For the entries that follow, report how many lines include the word "computer" and add nothing.

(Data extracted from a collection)

----------------------------------------

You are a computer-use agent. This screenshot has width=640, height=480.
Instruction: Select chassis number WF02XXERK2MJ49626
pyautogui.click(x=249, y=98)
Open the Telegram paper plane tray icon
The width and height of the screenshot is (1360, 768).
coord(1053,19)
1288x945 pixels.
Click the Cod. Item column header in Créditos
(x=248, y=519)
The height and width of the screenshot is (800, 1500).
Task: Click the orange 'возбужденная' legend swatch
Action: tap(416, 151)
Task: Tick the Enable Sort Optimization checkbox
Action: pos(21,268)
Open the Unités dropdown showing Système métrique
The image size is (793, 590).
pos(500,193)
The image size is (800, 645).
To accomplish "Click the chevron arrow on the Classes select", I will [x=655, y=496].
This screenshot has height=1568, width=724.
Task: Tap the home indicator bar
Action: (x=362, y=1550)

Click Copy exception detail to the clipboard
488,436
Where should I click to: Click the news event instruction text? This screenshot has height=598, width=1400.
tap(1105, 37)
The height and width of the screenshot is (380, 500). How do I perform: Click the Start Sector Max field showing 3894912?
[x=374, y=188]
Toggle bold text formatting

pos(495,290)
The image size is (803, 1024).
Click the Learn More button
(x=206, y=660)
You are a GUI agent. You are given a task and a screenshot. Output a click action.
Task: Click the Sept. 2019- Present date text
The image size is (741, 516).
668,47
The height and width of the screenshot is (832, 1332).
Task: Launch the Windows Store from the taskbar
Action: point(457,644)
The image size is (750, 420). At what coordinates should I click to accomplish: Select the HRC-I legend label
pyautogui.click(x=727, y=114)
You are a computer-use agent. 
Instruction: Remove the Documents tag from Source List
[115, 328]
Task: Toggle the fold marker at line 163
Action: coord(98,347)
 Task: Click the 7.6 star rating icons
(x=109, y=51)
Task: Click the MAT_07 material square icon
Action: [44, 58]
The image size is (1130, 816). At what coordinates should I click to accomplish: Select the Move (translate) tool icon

----------------------------------------

• [Written answer]:
2